Entries taken from a collection
──────────────────────────────

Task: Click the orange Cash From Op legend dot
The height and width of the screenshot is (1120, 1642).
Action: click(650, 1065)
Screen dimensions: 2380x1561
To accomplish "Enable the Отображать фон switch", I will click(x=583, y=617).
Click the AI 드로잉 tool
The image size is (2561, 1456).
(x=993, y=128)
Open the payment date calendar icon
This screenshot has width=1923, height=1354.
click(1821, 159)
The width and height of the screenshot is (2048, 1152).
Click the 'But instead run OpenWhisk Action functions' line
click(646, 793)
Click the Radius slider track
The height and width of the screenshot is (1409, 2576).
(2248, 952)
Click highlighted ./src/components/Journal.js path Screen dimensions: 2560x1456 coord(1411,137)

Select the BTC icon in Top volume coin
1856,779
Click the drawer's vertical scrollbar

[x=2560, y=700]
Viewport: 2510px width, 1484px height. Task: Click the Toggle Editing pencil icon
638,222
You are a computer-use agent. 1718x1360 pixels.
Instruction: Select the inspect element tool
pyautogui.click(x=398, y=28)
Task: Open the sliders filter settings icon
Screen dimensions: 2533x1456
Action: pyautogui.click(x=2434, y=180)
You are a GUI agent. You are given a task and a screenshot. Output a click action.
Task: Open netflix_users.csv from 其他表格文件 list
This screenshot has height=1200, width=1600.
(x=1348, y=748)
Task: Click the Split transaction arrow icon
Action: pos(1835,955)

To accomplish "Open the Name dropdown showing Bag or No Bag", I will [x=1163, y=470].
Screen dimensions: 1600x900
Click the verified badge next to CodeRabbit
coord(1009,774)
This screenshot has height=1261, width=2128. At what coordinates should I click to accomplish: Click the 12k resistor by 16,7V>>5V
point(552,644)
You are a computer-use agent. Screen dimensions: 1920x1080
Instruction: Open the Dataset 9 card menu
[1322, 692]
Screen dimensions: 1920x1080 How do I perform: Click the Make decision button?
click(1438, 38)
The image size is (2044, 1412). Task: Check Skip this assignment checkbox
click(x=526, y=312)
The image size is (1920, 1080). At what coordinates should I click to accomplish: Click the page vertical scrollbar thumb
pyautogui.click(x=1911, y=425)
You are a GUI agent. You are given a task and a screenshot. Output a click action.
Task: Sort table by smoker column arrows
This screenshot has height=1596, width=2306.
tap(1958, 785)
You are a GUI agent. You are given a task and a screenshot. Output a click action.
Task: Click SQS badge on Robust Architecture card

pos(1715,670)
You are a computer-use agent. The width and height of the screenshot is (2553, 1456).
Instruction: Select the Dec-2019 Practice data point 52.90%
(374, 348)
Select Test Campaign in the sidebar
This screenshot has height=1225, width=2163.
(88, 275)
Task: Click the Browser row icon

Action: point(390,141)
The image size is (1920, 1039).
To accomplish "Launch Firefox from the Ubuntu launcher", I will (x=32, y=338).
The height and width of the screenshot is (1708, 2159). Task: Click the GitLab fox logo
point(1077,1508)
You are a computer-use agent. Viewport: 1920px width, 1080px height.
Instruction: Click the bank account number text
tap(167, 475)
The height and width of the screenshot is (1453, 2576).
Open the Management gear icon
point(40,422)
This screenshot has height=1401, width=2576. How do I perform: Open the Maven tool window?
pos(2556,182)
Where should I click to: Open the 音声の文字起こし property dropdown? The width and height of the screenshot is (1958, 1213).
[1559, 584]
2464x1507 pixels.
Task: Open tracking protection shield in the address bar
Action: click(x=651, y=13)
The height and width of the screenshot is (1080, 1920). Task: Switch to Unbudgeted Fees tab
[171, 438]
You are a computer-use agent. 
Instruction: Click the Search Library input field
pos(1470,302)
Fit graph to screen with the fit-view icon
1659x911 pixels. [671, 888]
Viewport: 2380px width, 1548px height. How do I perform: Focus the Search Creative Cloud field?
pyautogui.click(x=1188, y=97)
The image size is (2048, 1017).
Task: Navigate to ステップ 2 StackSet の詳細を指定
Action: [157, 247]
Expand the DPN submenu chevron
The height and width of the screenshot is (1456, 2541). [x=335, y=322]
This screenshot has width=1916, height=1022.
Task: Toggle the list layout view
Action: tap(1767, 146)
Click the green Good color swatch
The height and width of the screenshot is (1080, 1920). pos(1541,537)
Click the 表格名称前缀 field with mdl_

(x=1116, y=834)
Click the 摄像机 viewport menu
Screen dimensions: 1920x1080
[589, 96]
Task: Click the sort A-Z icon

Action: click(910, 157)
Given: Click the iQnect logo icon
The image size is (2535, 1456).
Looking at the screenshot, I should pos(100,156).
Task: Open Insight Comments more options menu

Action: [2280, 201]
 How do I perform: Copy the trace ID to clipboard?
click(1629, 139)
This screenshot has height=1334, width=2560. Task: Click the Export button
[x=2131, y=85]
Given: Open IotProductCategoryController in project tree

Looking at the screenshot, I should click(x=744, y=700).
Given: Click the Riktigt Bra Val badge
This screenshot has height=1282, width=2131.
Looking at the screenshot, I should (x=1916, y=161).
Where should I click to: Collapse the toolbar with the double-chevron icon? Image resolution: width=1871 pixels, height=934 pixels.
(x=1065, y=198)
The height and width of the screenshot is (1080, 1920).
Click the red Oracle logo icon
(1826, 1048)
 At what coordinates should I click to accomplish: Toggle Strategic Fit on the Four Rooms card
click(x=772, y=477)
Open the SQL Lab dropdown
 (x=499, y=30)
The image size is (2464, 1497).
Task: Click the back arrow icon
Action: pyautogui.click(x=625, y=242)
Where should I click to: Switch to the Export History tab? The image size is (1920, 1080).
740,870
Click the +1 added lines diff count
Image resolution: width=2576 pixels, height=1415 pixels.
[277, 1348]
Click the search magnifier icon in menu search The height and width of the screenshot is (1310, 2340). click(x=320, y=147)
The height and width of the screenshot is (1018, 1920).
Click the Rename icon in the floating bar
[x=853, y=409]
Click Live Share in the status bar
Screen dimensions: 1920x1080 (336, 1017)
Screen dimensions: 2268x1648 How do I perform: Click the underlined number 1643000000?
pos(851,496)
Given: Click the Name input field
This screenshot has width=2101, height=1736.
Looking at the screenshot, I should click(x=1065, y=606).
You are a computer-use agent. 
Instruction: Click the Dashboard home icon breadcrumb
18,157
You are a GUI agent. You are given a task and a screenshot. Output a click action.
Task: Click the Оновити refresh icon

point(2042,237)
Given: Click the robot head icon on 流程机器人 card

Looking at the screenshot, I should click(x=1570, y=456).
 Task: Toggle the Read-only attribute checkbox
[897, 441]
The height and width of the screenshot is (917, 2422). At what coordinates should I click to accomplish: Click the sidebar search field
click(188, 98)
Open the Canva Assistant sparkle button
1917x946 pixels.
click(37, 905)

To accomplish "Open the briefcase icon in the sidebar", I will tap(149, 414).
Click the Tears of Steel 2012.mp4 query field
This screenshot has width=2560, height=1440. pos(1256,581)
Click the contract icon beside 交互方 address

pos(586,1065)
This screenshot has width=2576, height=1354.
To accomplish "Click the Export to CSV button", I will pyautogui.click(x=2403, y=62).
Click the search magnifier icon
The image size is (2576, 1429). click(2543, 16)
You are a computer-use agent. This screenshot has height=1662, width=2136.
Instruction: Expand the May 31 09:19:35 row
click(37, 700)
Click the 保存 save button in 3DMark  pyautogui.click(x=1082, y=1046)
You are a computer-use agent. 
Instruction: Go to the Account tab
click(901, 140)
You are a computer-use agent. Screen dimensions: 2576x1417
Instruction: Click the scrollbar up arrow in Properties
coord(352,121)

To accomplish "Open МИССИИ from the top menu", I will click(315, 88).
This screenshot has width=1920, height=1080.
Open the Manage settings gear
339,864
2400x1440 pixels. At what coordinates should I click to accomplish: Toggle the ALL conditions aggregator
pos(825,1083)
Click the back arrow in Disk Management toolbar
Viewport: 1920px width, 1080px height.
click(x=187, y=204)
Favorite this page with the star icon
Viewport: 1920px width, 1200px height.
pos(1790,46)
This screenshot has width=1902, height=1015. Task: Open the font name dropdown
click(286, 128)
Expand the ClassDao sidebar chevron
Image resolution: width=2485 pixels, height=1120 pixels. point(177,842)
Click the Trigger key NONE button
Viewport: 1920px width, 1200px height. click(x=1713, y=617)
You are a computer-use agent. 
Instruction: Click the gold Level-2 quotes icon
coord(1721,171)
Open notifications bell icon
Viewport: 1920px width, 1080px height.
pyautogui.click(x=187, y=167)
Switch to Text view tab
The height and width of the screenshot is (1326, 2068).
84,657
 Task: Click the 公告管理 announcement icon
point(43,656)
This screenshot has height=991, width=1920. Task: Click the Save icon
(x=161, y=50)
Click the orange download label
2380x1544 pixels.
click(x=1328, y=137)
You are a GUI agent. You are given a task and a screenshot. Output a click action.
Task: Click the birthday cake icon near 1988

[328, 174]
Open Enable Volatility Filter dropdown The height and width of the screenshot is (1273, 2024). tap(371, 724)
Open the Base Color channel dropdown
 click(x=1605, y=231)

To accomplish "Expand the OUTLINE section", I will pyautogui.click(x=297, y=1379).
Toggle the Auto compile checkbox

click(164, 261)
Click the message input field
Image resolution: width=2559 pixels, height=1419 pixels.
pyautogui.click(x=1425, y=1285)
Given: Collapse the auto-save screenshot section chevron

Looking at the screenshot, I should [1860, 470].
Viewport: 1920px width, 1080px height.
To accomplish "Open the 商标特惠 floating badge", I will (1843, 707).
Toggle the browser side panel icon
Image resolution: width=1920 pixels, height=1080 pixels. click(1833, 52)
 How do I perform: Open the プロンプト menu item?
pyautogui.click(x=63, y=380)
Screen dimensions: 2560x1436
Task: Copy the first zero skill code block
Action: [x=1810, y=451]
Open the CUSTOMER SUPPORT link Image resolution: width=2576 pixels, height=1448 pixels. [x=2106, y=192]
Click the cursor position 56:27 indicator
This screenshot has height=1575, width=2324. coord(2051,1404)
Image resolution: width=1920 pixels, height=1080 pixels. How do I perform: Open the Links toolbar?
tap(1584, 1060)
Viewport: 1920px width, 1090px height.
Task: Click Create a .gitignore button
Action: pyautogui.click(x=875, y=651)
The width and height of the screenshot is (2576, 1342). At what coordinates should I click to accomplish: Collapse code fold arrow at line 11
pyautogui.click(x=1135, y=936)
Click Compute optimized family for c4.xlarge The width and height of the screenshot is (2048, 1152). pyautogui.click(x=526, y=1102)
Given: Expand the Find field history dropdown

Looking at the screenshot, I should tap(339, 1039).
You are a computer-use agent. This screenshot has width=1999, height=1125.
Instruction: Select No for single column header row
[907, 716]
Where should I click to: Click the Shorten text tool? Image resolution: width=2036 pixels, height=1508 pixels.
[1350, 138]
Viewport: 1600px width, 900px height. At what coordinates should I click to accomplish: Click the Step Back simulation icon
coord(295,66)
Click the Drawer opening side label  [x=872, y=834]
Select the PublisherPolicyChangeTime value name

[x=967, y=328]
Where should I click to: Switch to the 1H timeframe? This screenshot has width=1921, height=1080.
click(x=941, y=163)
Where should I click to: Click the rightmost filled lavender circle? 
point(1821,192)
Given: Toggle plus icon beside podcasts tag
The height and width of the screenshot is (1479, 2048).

──────────────────────────────

EXERCISE
The reply is a bare number: how many lines above include "computer".

EXERCISE RESULT
11